День близился к ночи. Лиза засыпала на руках. Харман аккуратно положил Лизу на кушетку, а сам, похлопав Свету по плечу, вышел молча из палаты. Света продолжала стоять, как дерево приросла корнями к полу. И как только в больнице выключили свет, она упала на колени и стала плакать, кусая губы, захлёбываясь в слезах, потирая пол руками, сжимая руки в кулаки. Вполголоса стала говорить: «Мой милый, Богдан! Я тебе обещала, обещания сдержу! Я буду сильной! Я смогу эту боль перетерпеть. Я не плачу, я смогу! Но без тебя! Как мне без тебя?» И только прикрыв глаза, она словно с ним опять оказалась.
Был жаркий летний день. Пока Богдан был в поле на тракторе, Света под вечер направилась в конюшню, что выгнать лошадей на поле. Она села на свою любимого коня Чижа. Ярко рыжий конь, с белой полоской на лбу. Но под седло попала ветка и конь вскочил на задние две лапы, чтоб сбросить с себя седло.  Света упала на спину и потеряла сознание.  Когда Богдан закончил работу, он присел у трактора. Но, не увидев в поле лошадей, он поспешил в конюшню. Света лежала в конюшни на сене, до сих пор без сознания с расцарапанной ногой. Сняв пиджак, накрыл, казалось, безжизненное тело. Оборвав рукав рубашки, обвязал ей ногу. Потом выбежал на улицу и в ковш набрал воды и стал обрызгивать ей лицо. Света стала приходить в себя. А Богдан продолжал окунать руку в ковш, чтоб смачивать ей лицо.
-Богдан? Прости! Я не посмотрела на седло…
-Молчи! Не нужно слов!- он нежно прошелся рукой по волосам и взял ее на руки понес домой.
На следующий день, он раньше встал, чтоб самому загнать лошадей в конюшню, а ее просил быть дома и ждать его. И когда он вернулся, они пошли к парому чтоб вместе посмотреть на закат, посидеть у реки и тихо спеть под гитару. Он так любил, когда она пела романсы.

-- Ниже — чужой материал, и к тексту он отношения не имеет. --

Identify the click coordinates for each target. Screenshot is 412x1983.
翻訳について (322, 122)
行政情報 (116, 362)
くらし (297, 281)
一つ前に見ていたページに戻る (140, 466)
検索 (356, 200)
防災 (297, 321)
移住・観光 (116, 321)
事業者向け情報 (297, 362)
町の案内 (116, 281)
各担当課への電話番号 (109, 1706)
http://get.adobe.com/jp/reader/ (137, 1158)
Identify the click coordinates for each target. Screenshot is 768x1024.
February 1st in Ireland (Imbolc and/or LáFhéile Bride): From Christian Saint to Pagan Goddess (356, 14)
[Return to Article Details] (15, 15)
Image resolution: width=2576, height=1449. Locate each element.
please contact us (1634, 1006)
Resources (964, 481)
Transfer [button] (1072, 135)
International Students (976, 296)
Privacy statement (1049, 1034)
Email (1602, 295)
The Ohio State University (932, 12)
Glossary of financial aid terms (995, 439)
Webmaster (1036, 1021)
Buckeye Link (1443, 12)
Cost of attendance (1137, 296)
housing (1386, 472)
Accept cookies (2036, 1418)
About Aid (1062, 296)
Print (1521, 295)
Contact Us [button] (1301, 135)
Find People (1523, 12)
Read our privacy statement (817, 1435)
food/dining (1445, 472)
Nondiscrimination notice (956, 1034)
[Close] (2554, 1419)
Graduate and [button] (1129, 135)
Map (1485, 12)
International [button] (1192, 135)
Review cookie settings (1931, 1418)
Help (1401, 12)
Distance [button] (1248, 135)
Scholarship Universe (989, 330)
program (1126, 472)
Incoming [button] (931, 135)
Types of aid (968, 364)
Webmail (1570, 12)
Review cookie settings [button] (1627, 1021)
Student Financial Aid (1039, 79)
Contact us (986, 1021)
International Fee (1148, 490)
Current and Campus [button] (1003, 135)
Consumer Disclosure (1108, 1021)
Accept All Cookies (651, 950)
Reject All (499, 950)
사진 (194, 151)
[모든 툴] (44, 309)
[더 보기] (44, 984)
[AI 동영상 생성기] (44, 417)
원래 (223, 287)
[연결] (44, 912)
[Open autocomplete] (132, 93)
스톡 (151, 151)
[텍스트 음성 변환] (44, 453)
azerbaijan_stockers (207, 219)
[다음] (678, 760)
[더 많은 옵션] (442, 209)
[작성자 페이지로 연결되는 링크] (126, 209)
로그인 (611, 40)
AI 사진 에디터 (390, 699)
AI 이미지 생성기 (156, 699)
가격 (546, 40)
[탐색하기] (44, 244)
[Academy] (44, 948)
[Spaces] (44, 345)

Открыв глаза, Света прошептала: «мой милый! Как мне тебя не хватает! Но я буду сильной! Твоя улыбка до сих пор передо мной. Твой пылкий взгляд и нежный голос.» Глубоко вздохнув, поднялась с пола. Посмотрев на Лизу, она присела рядом на кушетку и поправила одеяльца.
Когда только забрезжил рассвет, Света проснулась у ног дочурки. Она постаралась бесшумно выйти из комнаты, чтоб не разбудить Лизу. Пройдя по длинному коридору, она вышла в холл. Он был необыкновенно великим. В самом центре были четыре колонны, словно на них держалась вся больница. И деревянные лестницы, которые скрипели под ногами, по кругу спускались вниз и упирались в двери.
Отварив дверь, перед ней открылась широкая улица. Дома словно стояли в ряду. И первый троллейбус ехал по безлюдной улице. Лишь только дворник заметал следы, вчерашнего дня.
Жизнь шла своим чередом. 1 сентября дети пошли в школу. Родители на работу. Но они не могли и представить, насколько сильно измениться их жизни. Всего лишь через 7 дней. Чуть больше 3 лет будет блокада города. В городе не имелось достаточных по объёму запасов продовольствия и топлива. К началу блокады город был не готов.